Religione e storia: la lezione di Angelo Brelich

di Giorgio Ferri, Roma

 

Angelo Brelich succedette a Raffaele Pettazzoni nel 1958 nella cattedra di Storia delle Religioni dell’Università di Roma “La Sapienza”, la prima (assegnata nel 1924) e fino a quel momento l’unica dedicata allo studio della religione in senso laico e scientifico in Italia. La “novità” costituita dall’insegnamento aveva a suo tempo attirato su Pettazzoni l’ostilità sia della cultura laica del tempo, capeggiata da Benedetto Croce, sia di quella facente riferimento alle sfere culturali vaticane che, per fare un esempio, nel 1955 osteggiò aspramente l’organizzazione dell’VIII Congresso Internazionale di Storia delle Religioni a Roma. Brelich si trovò quindi a raccogliere un’eredità oltremodo ingombrante, tuttavia seppe dimostrarsi all’altezza delle aspettative.
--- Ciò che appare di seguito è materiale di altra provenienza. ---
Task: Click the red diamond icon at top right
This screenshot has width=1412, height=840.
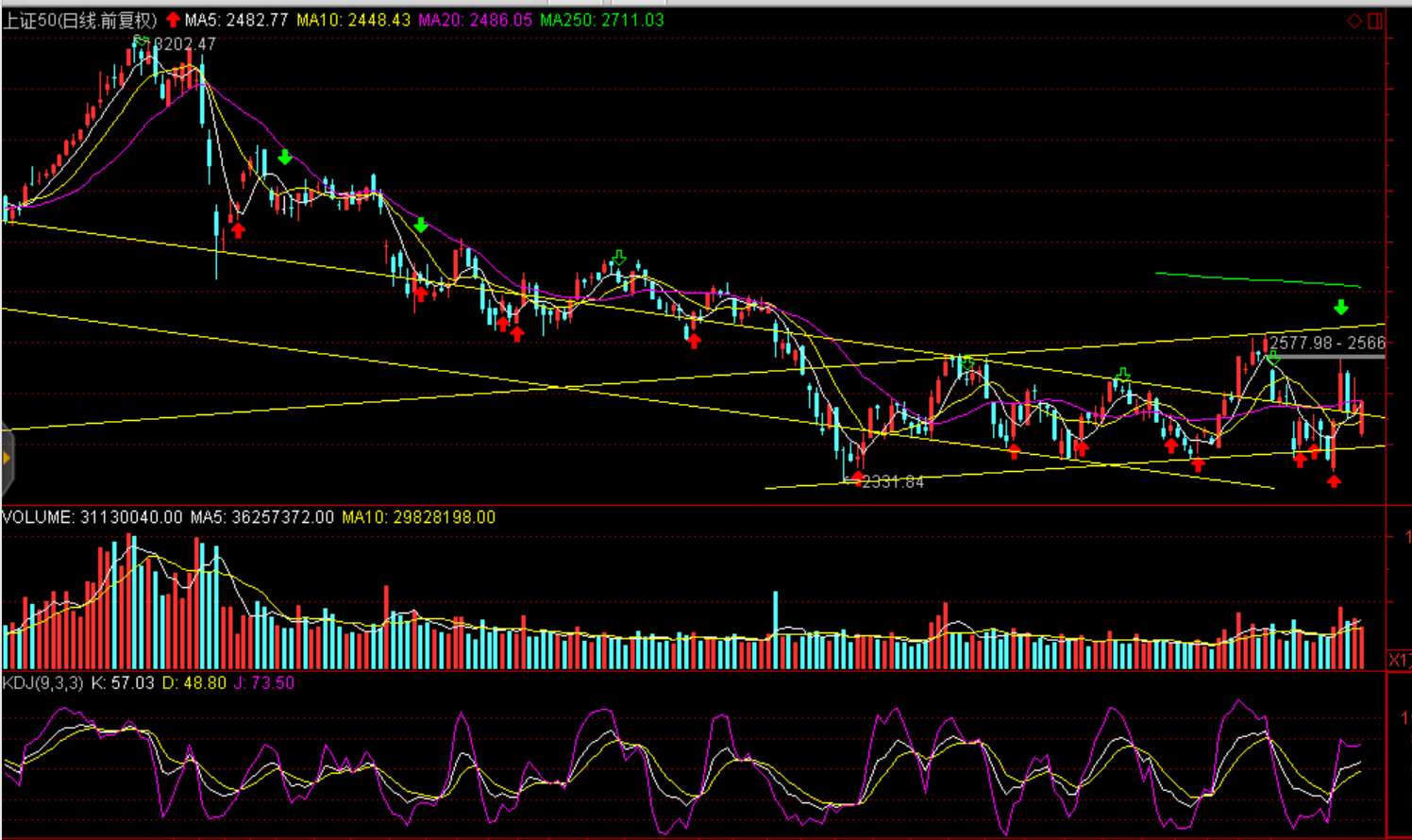Action: (x=1353, y=21)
Ma cos’è esattamente la storia delle religioni? Bisogna subito sgombrare il campo da possibili equivoci: la disciplina ha sì come oggetto di studio le religioni, ma da una prospettiva diametralmente opposta a quella della teologia. L’approccio è, infatti, prettamente storicistico, nel senso del «carattere irriducibilmente storico di ogni formazione religiosa»1. La religione è considerata esclusivamente all’interno della storia, escludendone qualsiasi elemento fideistico o trascendente, quale espressione della peculiare cultura di una società che la “sviluppa” per dialogare con il mondo circostante, personalizzandone il lato concepito come incontrollabile, quello dei fenomeni naturali, ma anche come “reazione” alle esperienze propriamente umane e anch’esse non controllabili quali la malattia o la morte. Si possono pertanto definire “religioni” «quei complessi di istituzioni, credenze, azioni, forme di comportamento e organizzazione mediante la cui creazione, conservazione e modifiche adeguate a nuove situazioni, singole società umane cercano di regolare e di tutelare la propria posizione in un mondo inteso come essenzialmente non-umano, sottraendone, investendo di valori e includendo in rapporti umani quanto ad esse appare d’importanza esistenziale»2.

Naturalmente il nostro concetto di “religione” è esso stesso un prodotto storico occidentale, influenzato strutturalmente dal Cristianesimo, le cui componenti principali: delle credenze, dei riti, un comportamento, un personale specializzato non sono allo stesso tempo (tutte) presenti in un’altra “religione”, o non la esauriscono, oppure non sono neanche paragonabili se non al prezzo di inevitabili forzature. Tutte queste considerazioni portano senz’altro a concludere che vi sono tante “religioni”, non “la” religione. La religione non è stata e non è «mai e in nessun luogo – un “dato di fatto”, né piovuto dal cielo per rivelazione né congenito alla natura umana né insito in una certa forma culturale, un dato di fatto di cui cambino solo, quasi secondariamente o casualmente, le forme superficiali, ma sempre e dovunque, come la cultura stessa, creazione continua»3. Anche le cosiddette «religioni universalistiche» (Cristianesimo, Buddhismo, ecc.) non possono essere comprese al di fuori delle configurazioni storico-culturali da cui hanno tratto origine.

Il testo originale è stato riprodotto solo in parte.